───── Material shown

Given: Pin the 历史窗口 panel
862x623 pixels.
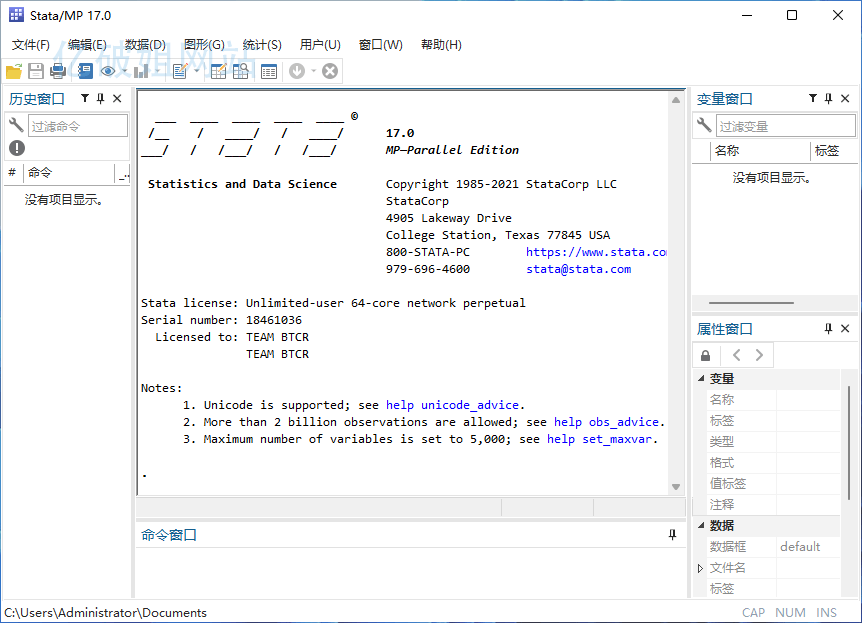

──────────
───── Material shown

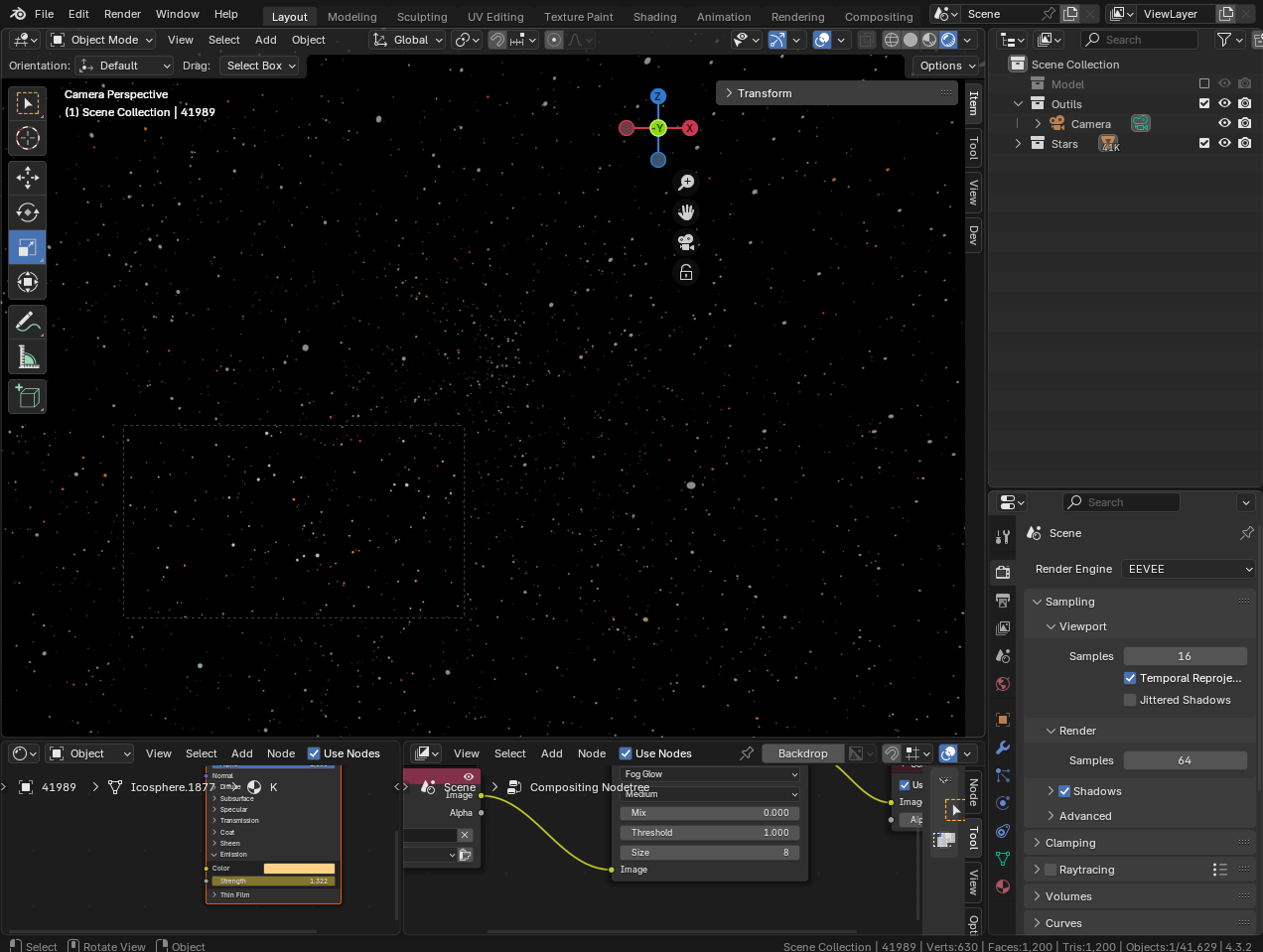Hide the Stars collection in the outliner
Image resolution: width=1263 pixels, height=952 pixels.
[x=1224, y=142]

──────────
───── Material shown

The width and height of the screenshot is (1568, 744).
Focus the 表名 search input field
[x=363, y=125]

──────────

Do this: Return the material word for word, from the line with "Hide the Stars collection in the outliner" to the line with "[x=1224, y=142]", both included. Leave the pictures out.

Output of the exercise:
Hide the Stars collection in the outliner
Image resolution: width=1263 pixels, height=952 pixels.
[x=1224, y=142]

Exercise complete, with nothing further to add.